_Source passage_:
James A. Boiani, a Member of the Firm in the Health Care and Life Sciences practice, in the firm’s Washington, DC, office, was quoted in Medtech Insight, in “FDA Final Guidance on Drug/Device Classifications Misses the Mark, Attorneys Say,” by Michael Cipriano. (Read the full version – subscription required.)

Following is an excerpt:

US FDA’s final guidance on the classification of products as drugs or devices contains some useful clarifications for industry, but experts remain concerned that the guidance contains too much room for the agency to continue its tendency of classifying products under the more heavily-regulated drug pathway. …

James Boiani, an attorney at Epstein Becker & Green, said in an interview that the final guidance “provides some helpful general principles with regard to thinking through the line between drugs and devices.”

Still Room For Bias?

_Exercise requirements_:
1. Say whether each statement agrees with the FDA drug/device guidance passage, answering yes or no and quoting the words that decide it: (a) Boiani works in the firm's Washington, DC, office; (b) Boiani wrote the Medtech Insight article; (c) Boiani said the final guidance offers no helpful principles.
2. Write the next part of the passage on the FDA drug/device classification guidance, continuing after its final heading.

_Source excerpt_:
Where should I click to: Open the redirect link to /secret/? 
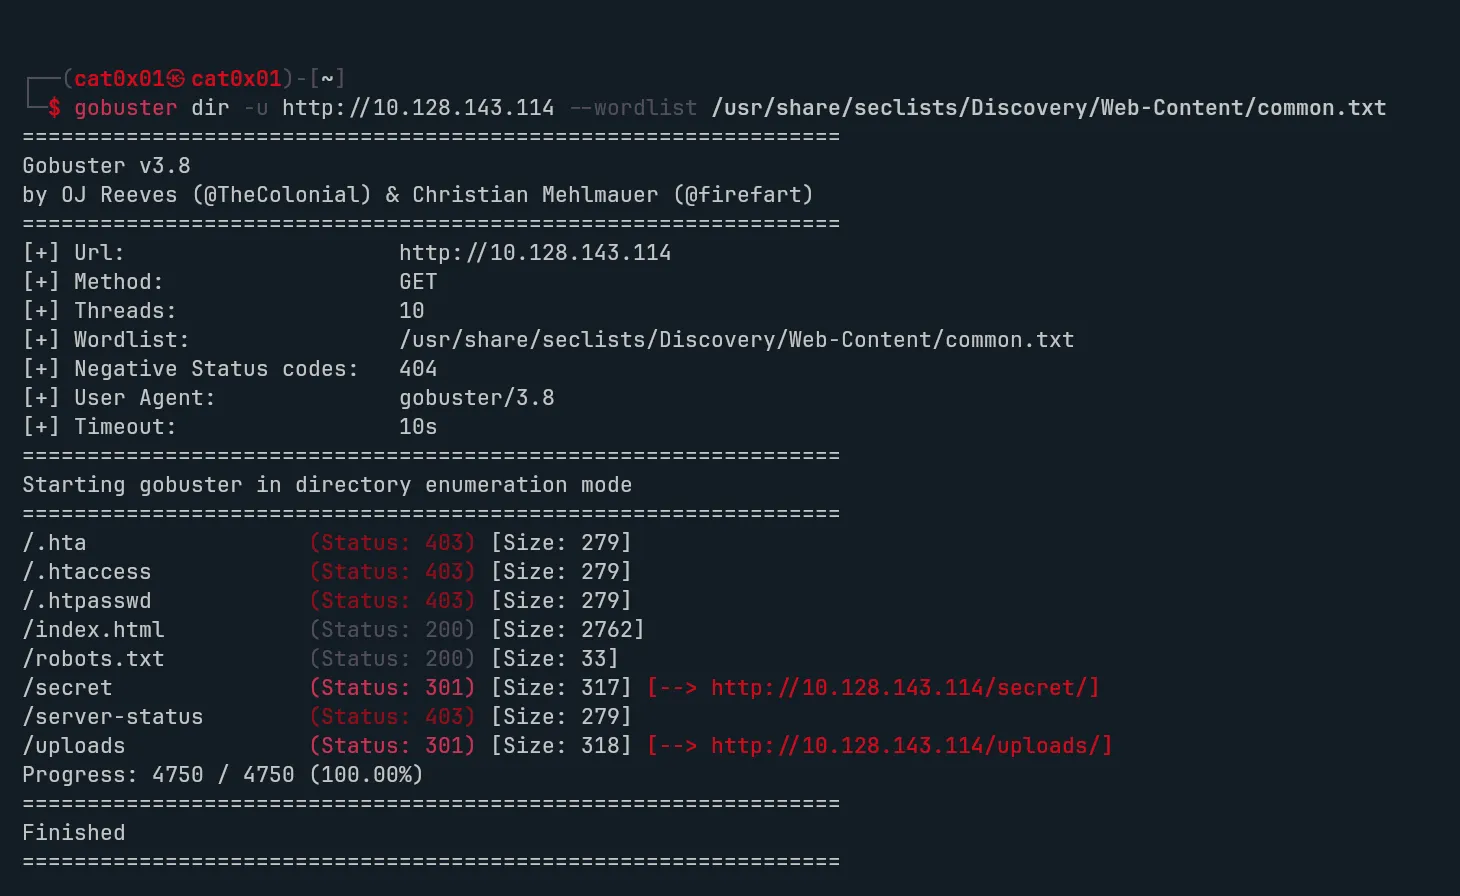pos(904,688)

_Answers to the exercises_:
1.
(a) Yes: "in the firm’s Washington, DC, office"
(b) No: "by Michael Cipriano"
(c) No: "provides some helpful general principles with regard to thinking through the line between drugs and devices."

2.
Boiani specifically points to a query included in the “frequently asked questions” section of the guidance, asking how a product is classified if it meets the definition of a drug and a device.

FDA answers that generally, “the product would be classified as a device, unless it falls within a special category (for example, apparatuses used in the preparation of compounded positron emission tomography drugs are classified as drugs, see 21 USC 321(ii)).”

Boiani says that the term “special category” is “a bit nebulous.” He says it should ideally be replaced with a policy that classifies products that fit the definition of devices as devices going forward.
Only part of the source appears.